Exercise objective:
Reproduce the lines of the items word for word, beginning with the line containing "At what coordinates" and continuing through the line containing "(x=279, y=108)", both included. Leave the pictures out of your copy.
+++ Exercise input +++
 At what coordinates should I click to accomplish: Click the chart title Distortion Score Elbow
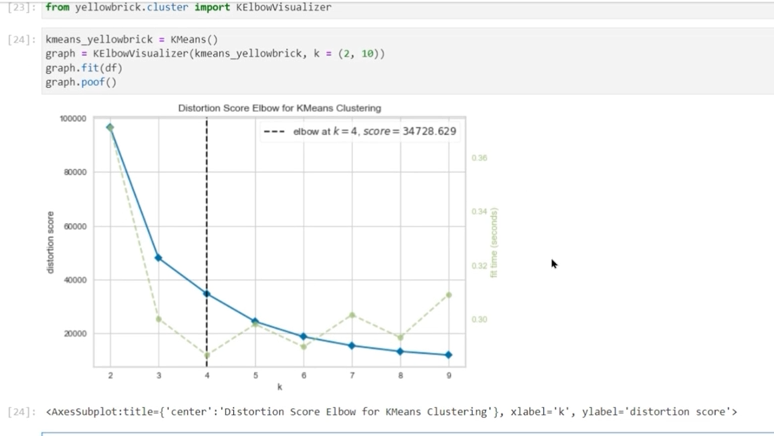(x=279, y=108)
+++
+++ Exercise input +++
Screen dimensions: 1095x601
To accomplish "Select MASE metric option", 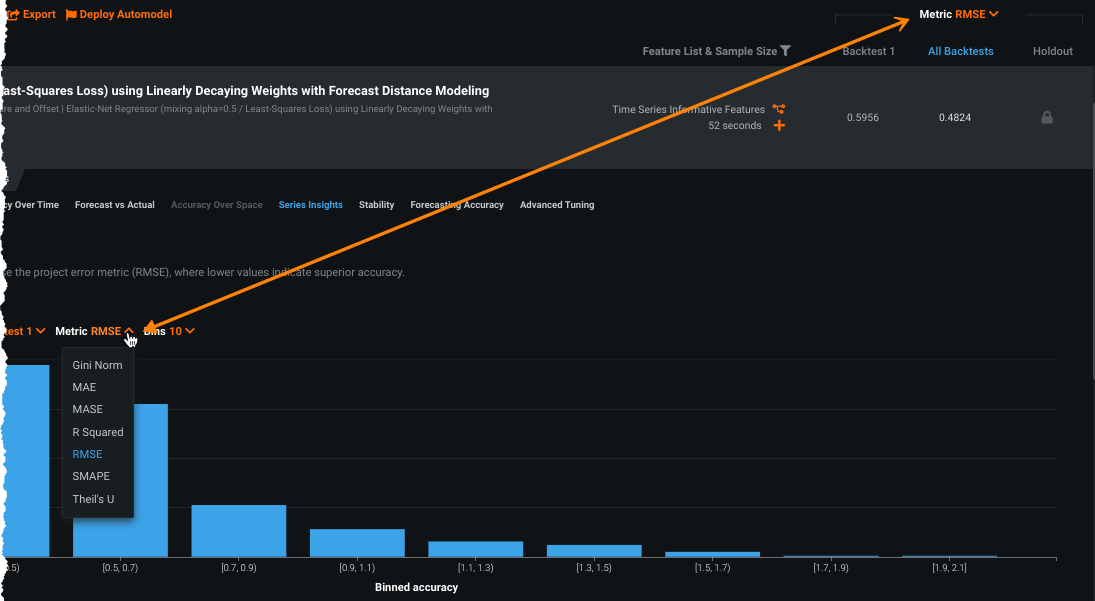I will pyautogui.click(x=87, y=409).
+++
+++ Exercise input +++
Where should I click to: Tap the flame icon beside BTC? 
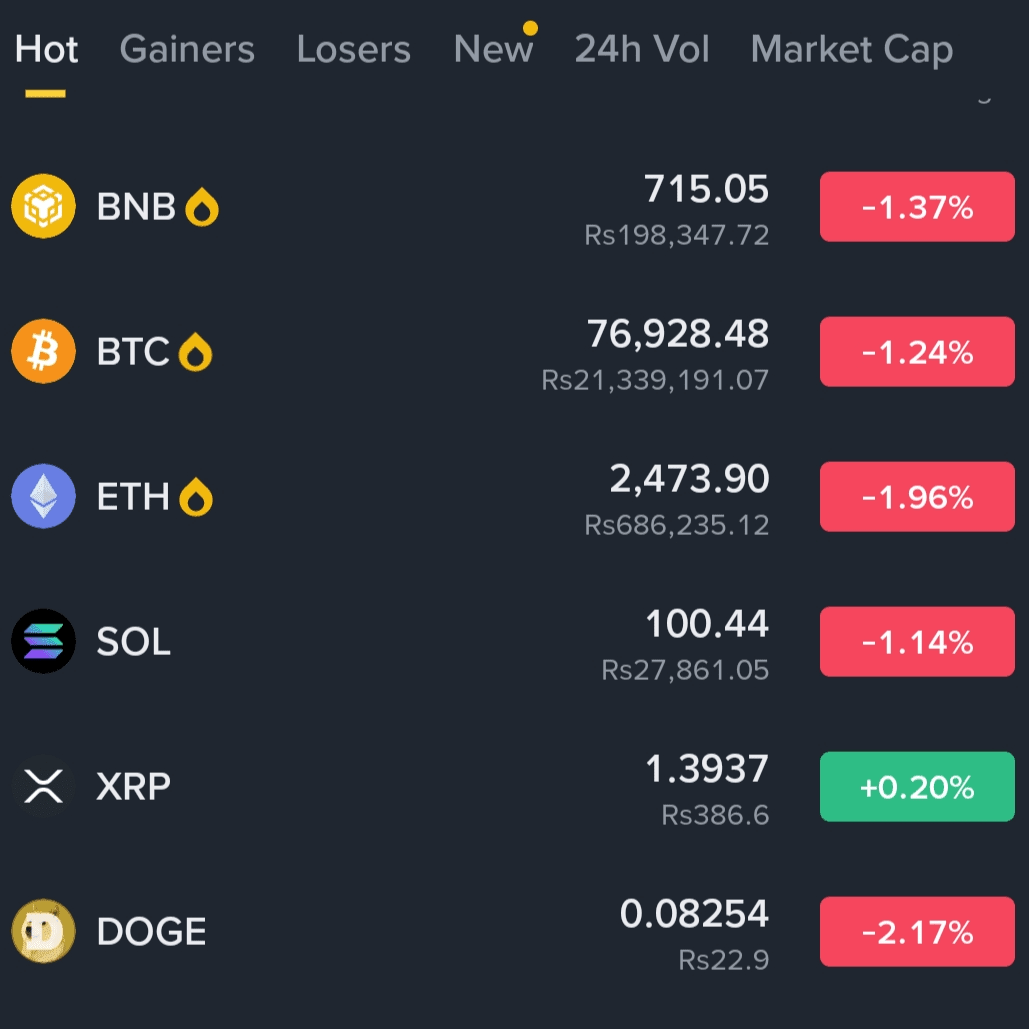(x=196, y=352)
+++
Full response:
 At what coordinates should I click to accomplish: Click the chart title Distortion Score Elbow
(x=279, y=108)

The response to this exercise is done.